Another case that is kind of weird is thai https://www.unicode.org/reports/tr10/#Rearrangement

> Here is a blog post talking about it

I notice that post suggests that Académie française specifies that accents should be sorted in reverse, and includes a link over the words "Académie française", and yet that link doesn't go to a supporting document.

A while ago I complained on this forum that Amazon's hyphenation for Kindle ebooks is abysmally bad. (Which is still true.) Someone responded to say that the hyphenation algorithm for English requires this. I pointed out that the hyphenation algorithm for English is a lookup table; each word has its hyphenation defined in the table, and when you need to hyphenate a word, you look up the hyphenation points.

Another response linked me to a paper describing how this table can be stored as a set of rules that provide hyphenation points in arbitrary letter sequences rather than dictionary words. That paper is very clear about its goals; it is an advance in data compression, proposing a method of storing a lookup table that takes less space than the table does. It carefully goes over how to produce the ruleset from the table.
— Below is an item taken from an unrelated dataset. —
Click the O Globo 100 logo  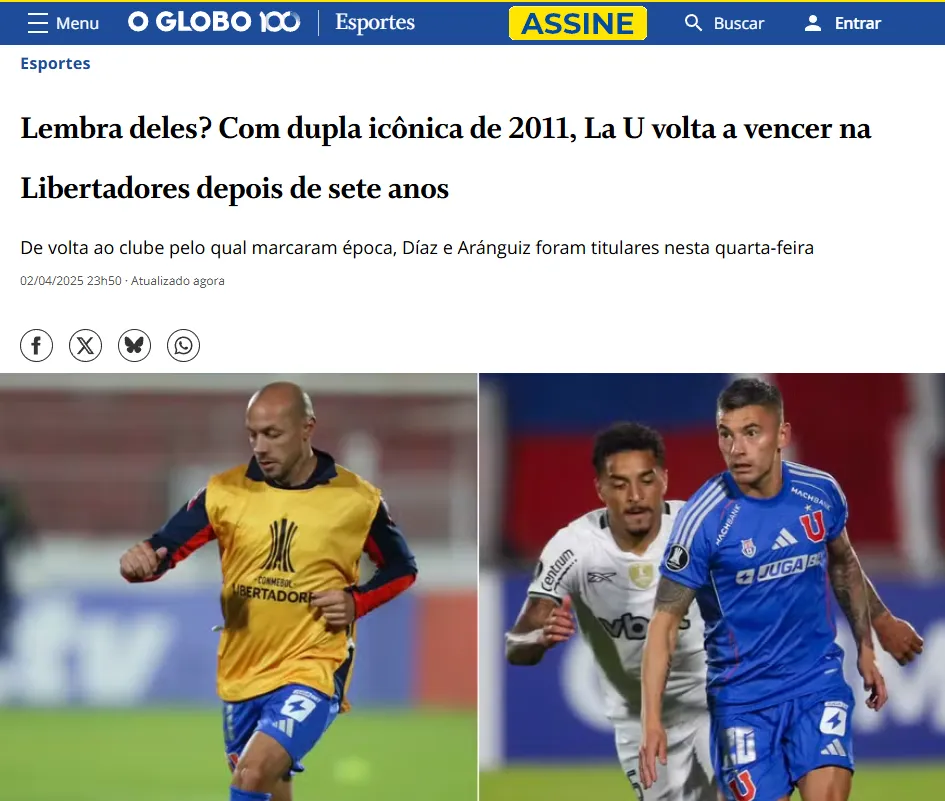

But somewhere along the line, people confused the data compression algorithm (of storing the lookup table as a ruleset) for the hyphenation algorithm. They will now tell you with a straight face that a single ruleset that seems to have gone around represents the hyphenation algorithm for English, even if the word you want to hyphenate wasn't in the table that that ruleset was prepared from. And this is false.

It looks to me like something similar has happened in English speakers' understanding of French sorting order. It's very easy to explain why the example quadruplet has the sorting order it does:

    cote
    côte
    coté
    côté
(Note that the Stack Exchange question from 2024 and the blog post from 2004 use exactly the same example.)

These four words have two pronunciations, and the pronunciations are grouped with each other. After that, "cote" comes first by virtue of bearing no accents, and "o" comes before "ô" for the same reason.

What's happening here is that although French generally pretends that "e" and "é" are the same letter, they aren't, which forces -e (not pronounced) to come before -é (pronounced!). "o" and "ô" actually are the same letter, and can be ordered flexibly.

The rule "sort the accents in reverse" arises as a coincidence; it happens to be the case that this distinction is most significant at the end of French words. But French speakers would reject this ordering:

    cetot
    cétot
    cetôt
    cétôt
This doesn't come up because those words don't exist.
Well in my language "é" is absolutely not special, and should definitively be placed near "e" (to the point that uppercase é is often written E instead of É)
It depends on the language. Unicode defines rules for it: https://www.unicode.org/reports/tr10/
If I recall correctly, the default propose a first list that push items which are guessed most likely what the user expect, then a list more complete, and in any case let you filter by typing. I think it also can change the way it behave if you are connected and tweaked your preferences in the matter for your account.
Wikipedia uses UCA sort order in categories (depending on which lang wikipedia you are reading). Most other lists just sort using unicode codepoint order (in NFC). So it depends, but yes, for generated lists other than categories ascii characters usually come first.
That’s English hegemony. Languages have their own sorting that they expect. You can’t impose rules to other languages.

Of course at some point Unicode needs to be ordered, but you don’t get to impose technical details to people around the world because it matches with how English does it.

That’s where geo-ip guessing becomes relevant. Show a list with the most likely languages at the top.

Or use the Accept-Language. Since we already know the User understands that one, it's probably a reasonable choice for which sort order they expect too.
That’s not English sort order either.
Sorting by character codes, yes.

But in the language native locale, no.

I guess the default (when no language is specified) is Unicode order:

U+005A LATIN CAPITAL LETTER Z

U+010C LATIN CAPITAL LETTER C WITH CARON

U+0395 GREEK CAPITAL LETTER EPSILON

When serving that many languages, a search bar is paramount.